* _Texte extrait_
« Vous avez pris des antidépresseurs avant de m’appeler ? », commence en plaisantant à demi Benoît Aiglon, promoteur immobilier depuis quarante-trois ans. Il dirige Exeo, vingt salariés, dans la banlieue d’Orléans, dont le quotidien consiste à racheter des terrains, à obtenir des permis de construire pour livrer, quelques années plus tard, des résidences de cinquante à soixante logements neufs, dans la région Centre, mais aussi en Ile-de-France.
Pour résumer la situation de cette fin novembre vue de son bureau, le chef d’entreprise ne fait pas dans la nuance : « Ce n’est ni un cataclysme ni un séisme, c’est une véritable catastrophe, du jamais-vu. » Il a pourtant tout connu, assure-t-il : « François Mitterrand, Lehman Brothers, les subprimes. A chaque crise, tous les présidents de la République sont montés au créneau pour défendre l’immobilier. Là… »

* _Données sources_
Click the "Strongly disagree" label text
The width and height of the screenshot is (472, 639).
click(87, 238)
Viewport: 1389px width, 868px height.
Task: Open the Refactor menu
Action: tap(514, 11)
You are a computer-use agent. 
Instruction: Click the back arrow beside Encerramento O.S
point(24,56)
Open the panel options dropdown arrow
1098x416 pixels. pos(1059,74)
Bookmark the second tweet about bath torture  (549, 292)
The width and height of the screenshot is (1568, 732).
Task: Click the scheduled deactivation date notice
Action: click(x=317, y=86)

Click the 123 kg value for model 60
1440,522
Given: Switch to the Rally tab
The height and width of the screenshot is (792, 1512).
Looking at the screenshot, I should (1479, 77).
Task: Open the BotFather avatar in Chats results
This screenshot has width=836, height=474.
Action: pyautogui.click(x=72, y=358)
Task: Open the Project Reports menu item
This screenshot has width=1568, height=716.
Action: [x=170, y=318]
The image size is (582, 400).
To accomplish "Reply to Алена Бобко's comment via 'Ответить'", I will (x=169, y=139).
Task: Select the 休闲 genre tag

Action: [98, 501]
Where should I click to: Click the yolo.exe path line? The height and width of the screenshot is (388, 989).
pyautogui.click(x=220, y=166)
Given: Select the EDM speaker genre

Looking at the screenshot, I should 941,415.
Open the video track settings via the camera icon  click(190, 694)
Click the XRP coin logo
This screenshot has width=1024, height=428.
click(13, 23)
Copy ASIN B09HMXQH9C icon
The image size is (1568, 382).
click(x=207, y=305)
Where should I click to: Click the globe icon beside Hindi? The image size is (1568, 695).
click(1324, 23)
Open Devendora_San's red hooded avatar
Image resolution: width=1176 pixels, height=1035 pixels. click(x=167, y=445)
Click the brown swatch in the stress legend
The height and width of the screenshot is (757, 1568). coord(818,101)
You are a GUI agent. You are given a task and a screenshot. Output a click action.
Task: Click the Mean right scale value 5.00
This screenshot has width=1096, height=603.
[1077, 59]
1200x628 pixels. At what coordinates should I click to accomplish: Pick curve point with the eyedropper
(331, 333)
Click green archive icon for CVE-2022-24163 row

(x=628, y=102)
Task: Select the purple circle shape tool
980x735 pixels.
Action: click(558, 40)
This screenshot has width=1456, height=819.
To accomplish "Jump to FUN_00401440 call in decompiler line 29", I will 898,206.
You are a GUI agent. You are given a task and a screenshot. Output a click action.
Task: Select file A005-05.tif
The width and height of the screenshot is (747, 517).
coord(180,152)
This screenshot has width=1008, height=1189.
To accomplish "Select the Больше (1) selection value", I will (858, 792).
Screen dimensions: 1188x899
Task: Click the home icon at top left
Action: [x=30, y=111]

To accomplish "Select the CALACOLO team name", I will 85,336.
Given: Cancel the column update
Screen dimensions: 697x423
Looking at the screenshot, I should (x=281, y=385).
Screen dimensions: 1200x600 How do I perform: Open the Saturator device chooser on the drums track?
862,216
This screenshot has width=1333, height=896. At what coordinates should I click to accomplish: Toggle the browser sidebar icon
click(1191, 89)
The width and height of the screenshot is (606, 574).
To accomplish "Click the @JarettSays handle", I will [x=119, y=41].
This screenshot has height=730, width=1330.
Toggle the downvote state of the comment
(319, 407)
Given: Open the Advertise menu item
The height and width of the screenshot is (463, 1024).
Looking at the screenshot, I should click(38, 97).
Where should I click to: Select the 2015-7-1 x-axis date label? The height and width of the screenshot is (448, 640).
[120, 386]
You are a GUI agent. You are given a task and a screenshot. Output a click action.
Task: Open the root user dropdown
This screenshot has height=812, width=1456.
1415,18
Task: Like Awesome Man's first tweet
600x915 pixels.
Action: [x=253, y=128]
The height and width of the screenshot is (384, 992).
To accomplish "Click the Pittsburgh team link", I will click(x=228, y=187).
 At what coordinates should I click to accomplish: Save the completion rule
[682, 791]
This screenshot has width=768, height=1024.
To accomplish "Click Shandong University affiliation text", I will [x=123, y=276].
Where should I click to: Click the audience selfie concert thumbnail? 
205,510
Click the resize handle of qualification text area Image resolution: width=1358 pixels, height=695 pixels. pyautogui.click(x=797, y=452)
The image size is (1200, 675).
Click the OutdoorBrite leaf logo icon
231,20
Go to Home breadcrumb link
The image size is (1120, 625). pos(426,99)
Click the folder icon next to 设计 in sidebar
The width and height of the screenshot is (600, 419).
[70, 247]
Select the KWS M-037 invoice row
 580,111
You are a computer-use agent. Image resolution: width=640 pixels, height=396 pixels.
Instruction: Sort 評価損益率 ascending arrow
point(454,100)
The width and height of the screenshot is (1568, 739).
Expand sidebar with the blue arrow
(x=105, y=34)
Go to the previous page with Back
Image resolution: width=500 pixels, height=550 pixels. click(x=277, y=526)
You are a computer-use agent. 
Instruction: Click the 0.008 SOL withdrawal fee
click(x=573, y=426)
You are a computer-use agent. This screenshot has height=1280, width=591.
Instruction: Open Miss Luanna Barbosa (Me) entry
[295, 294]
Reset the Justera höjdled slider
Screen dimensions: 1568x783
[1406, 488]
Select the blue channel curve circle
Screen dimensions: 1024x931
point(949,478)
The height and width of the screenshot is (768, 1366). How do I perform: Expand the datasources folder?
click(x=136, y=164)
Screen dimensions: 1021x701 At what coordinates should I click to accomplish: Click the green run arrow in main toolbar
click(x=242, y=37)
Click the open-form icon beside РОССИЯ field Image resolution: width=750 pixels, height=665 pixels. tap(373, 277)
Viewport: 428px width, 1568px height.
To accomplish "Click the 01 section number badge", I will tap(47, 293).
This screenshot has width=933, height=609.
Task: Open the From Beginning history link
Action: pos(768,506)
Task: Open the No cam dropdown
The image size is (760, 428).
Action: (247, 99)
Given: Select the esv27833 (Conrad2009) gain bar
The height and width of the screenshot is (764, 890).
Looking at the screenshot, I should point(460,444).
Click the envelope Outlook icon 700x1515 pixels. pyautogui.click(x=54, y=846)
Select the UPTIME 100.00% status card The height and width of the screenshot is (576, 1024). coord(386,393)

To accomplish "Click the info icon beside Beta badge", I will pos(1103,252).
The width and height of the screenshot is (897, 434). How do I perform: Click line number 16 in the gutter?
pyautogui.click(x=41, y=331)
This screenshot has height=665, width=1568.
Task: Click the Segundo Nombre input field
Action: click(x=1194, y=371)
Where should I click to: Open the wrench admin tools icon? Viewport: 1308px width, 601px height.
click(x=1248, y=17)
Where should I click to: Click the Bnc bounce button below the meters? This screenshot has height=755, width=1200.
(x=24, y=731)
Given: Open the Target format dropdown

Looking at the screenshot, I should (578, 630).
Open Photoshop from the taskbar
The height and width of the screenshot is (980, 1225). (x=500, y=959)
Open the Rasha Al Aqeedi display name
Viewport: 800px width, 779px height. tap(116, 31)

* _Travail demandé_
D'après le texte extrait, combien de salariés compte Exeo, l'entreprise dirigée par Benoît Aiglon ?

* _Résultat_
Exeo compte vingt salariés.